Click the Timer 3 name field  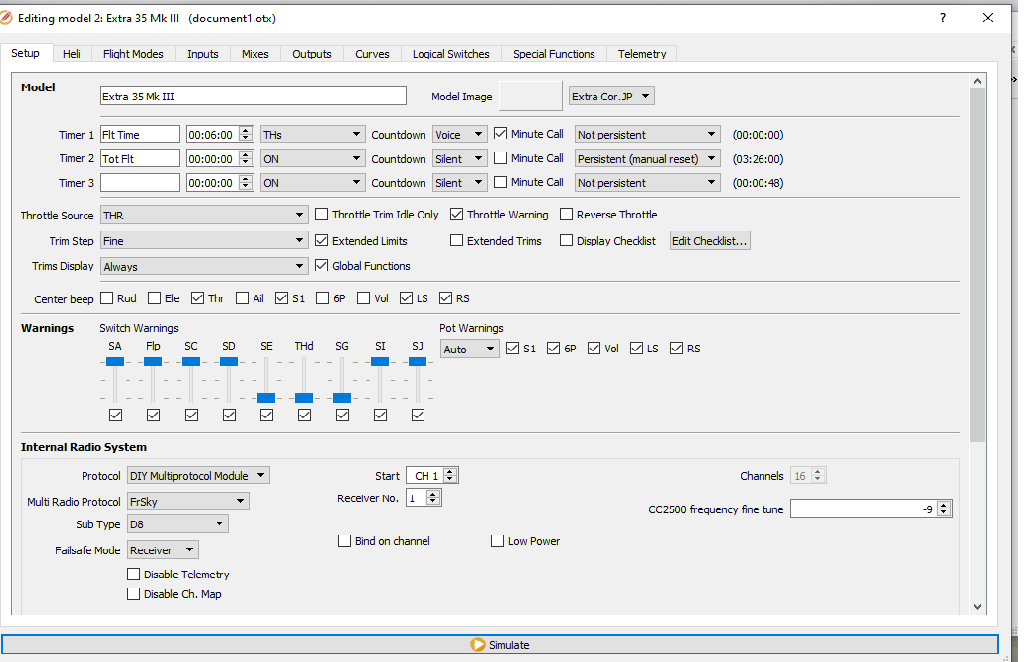coord(139,182)
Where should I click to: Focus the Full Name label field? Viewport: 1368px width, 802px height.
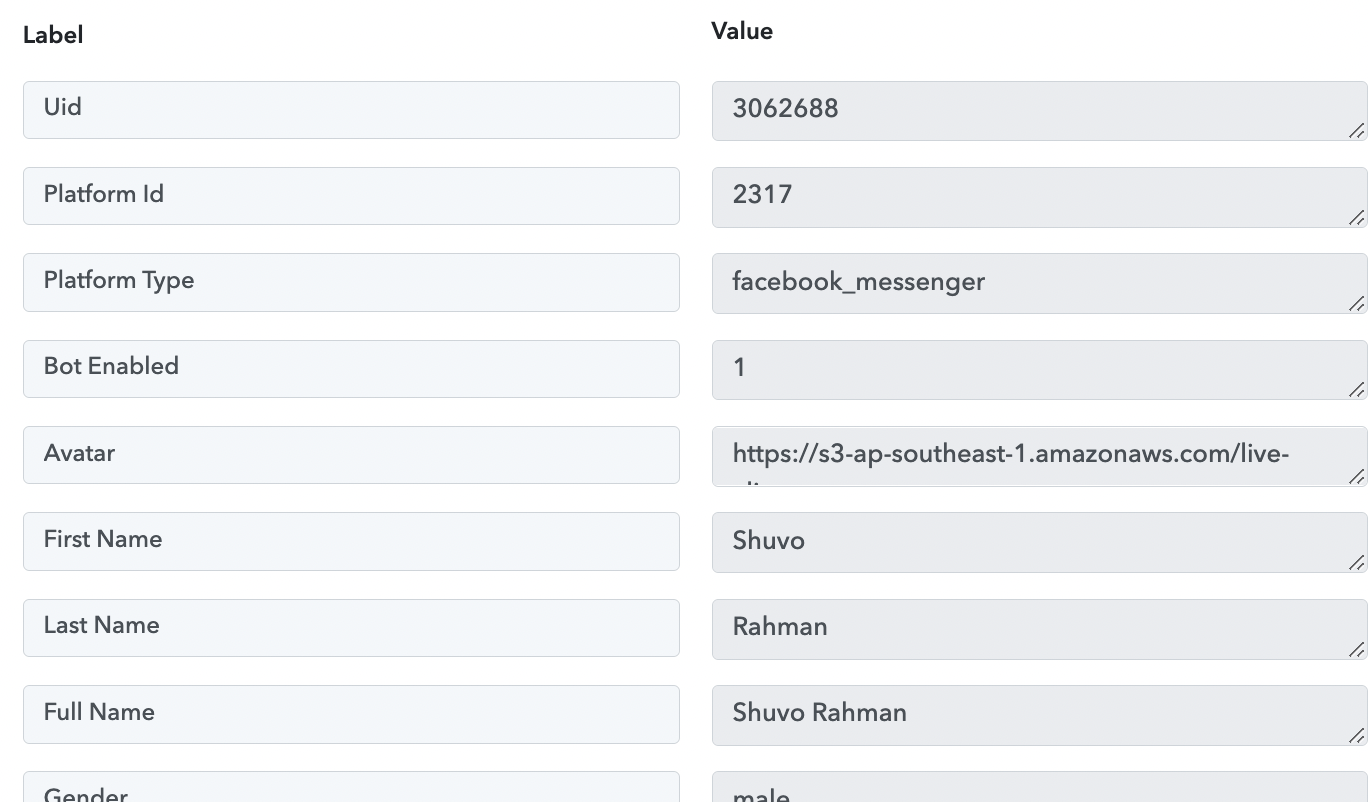pos(351,714)
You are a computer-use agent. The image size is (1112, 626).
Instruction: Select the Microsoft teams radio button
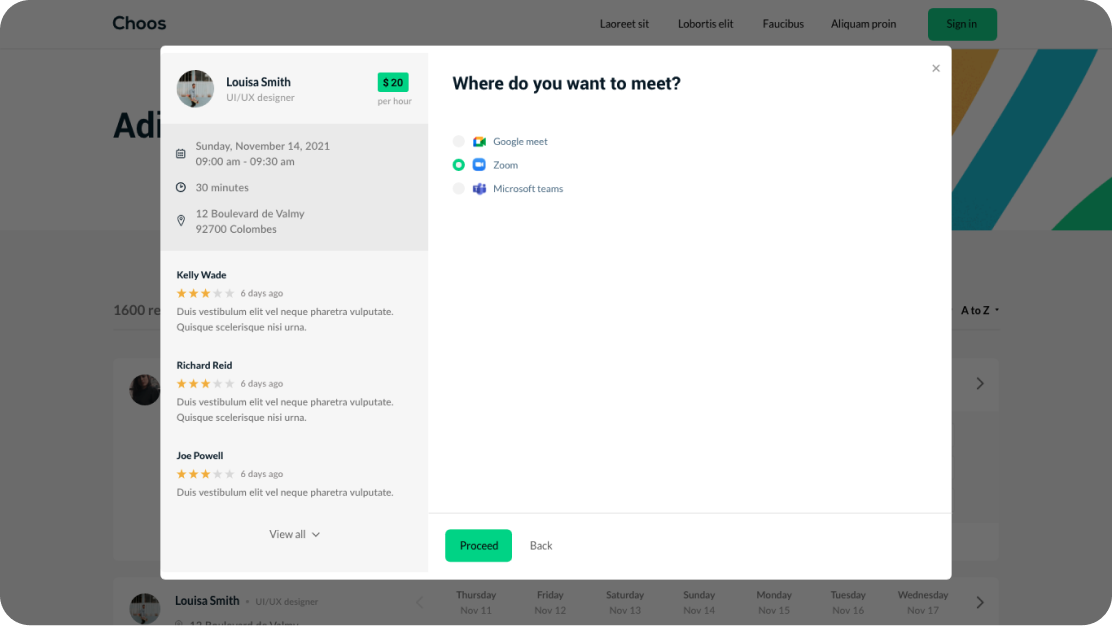[x=459, y=189]
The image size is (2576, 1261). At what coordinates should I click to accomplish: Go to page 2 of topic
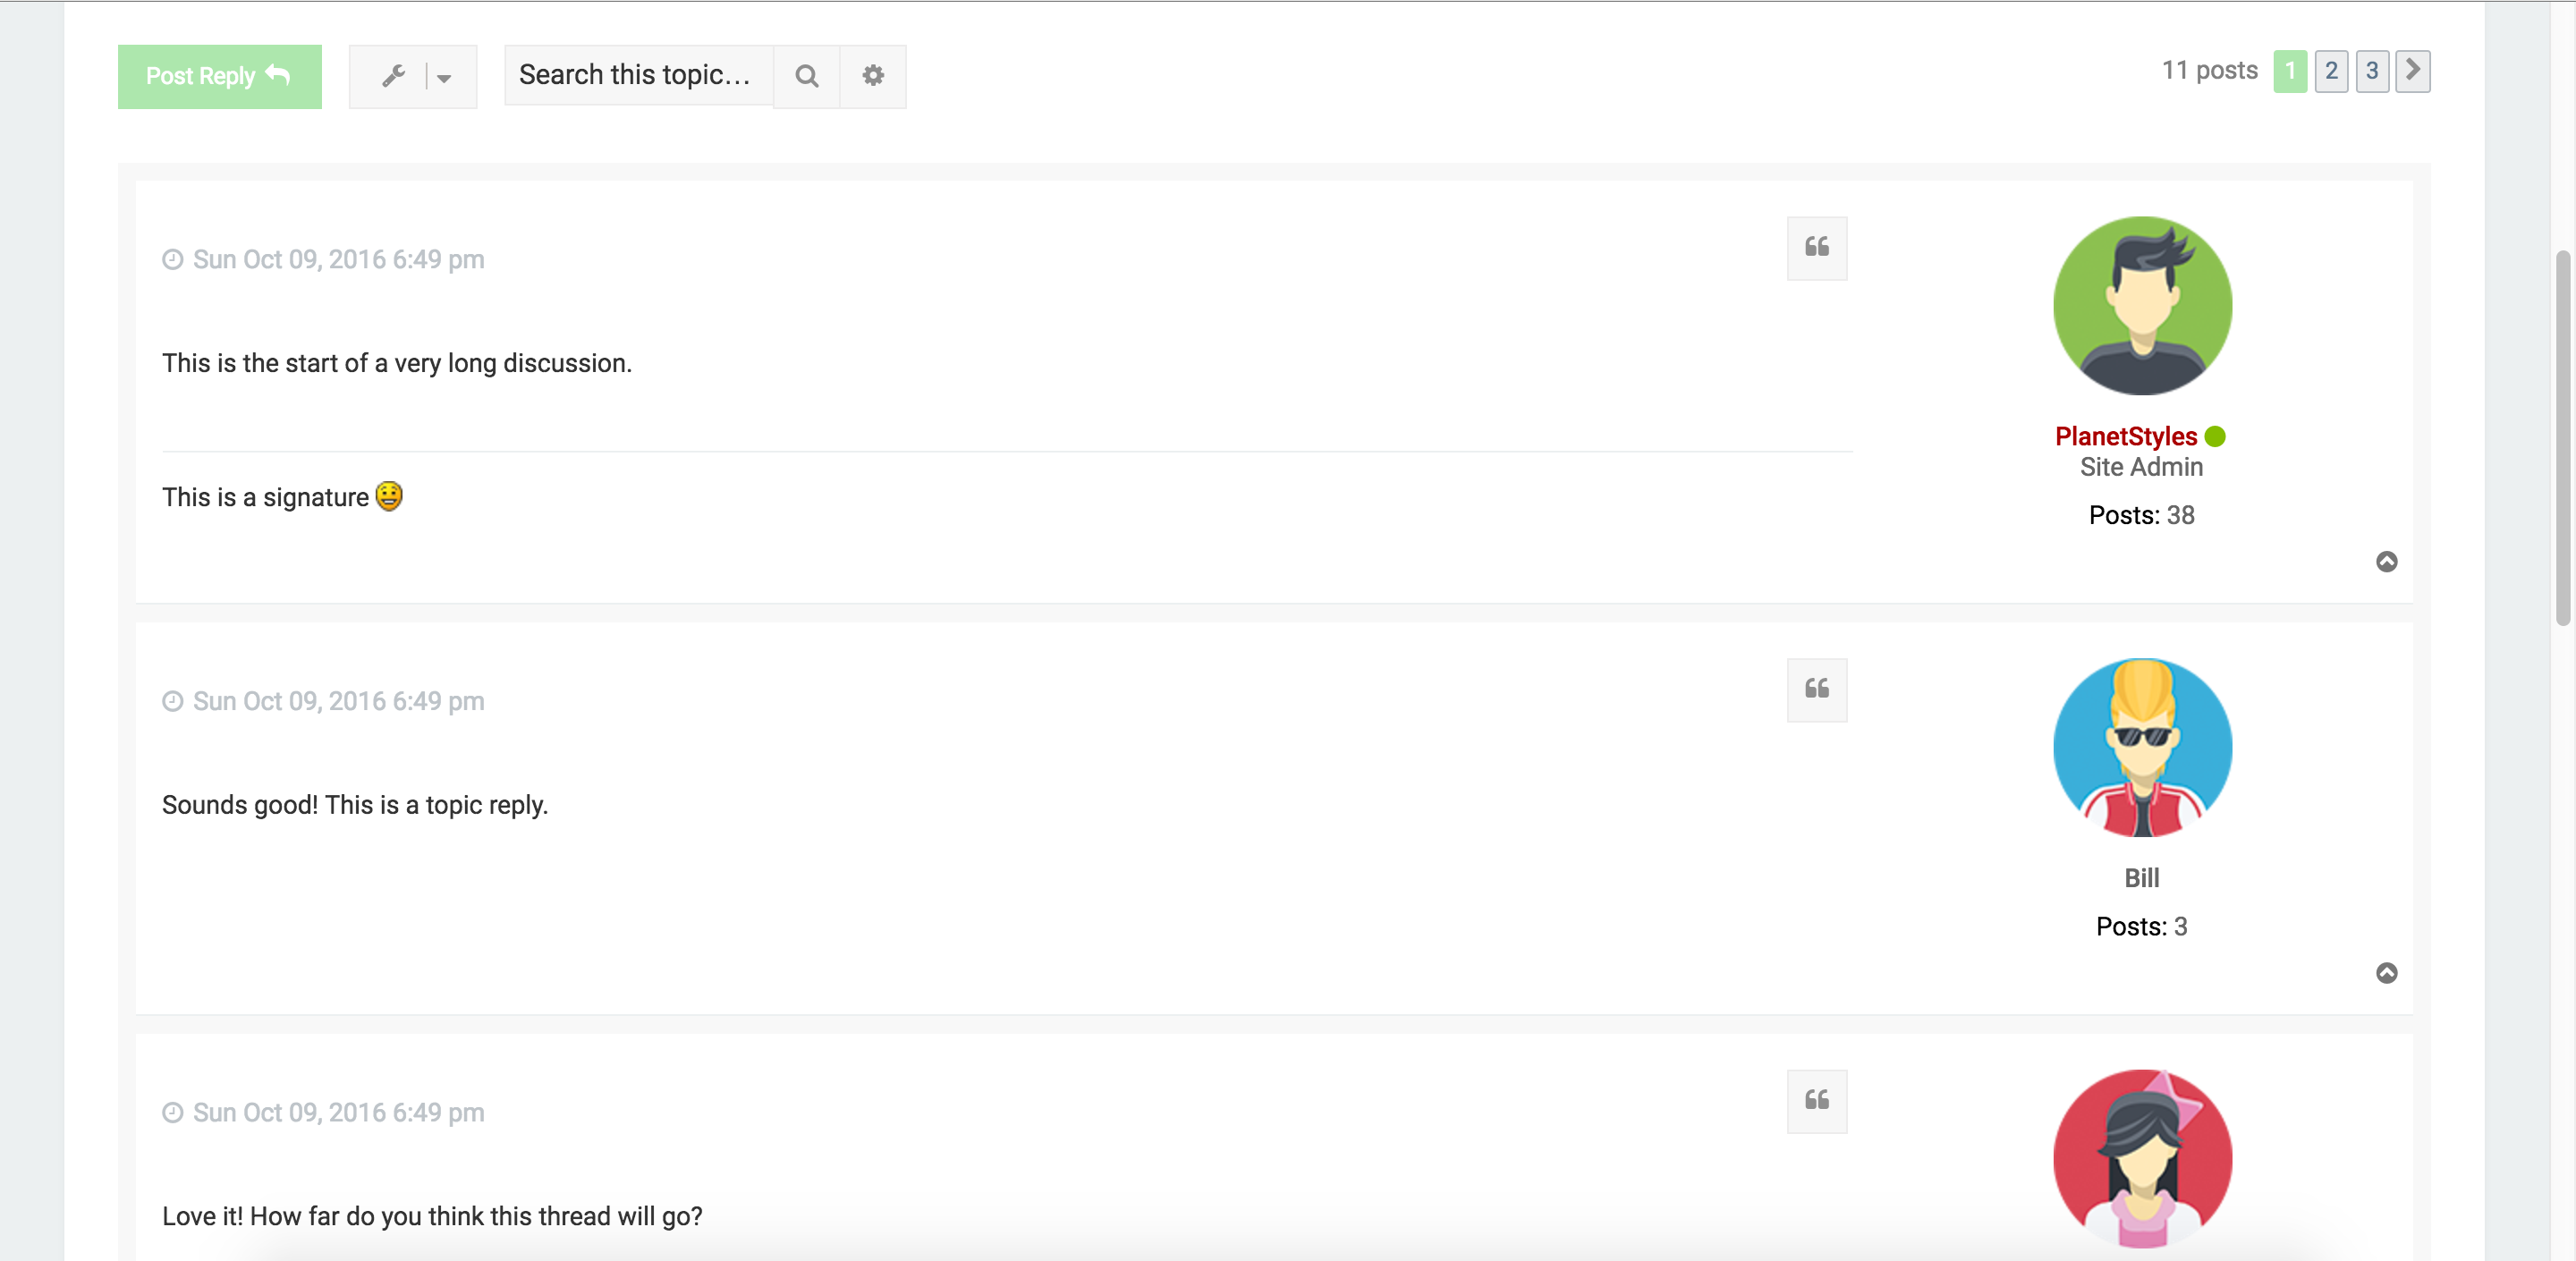pyautogui.click(x=2331, y=71)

######

TASK DIRECTIONS: Please output exactly the lines from the line containing "The image size is (2576, 1261)." through the last line of the records above, both included, and leave out any pictures.

WRITTEN ANSWER:
The image size is (2576, 1261). At what coordinates should I click to accomplish: Go to page 2 of topic
pyautogui.click(x=2331, y=71)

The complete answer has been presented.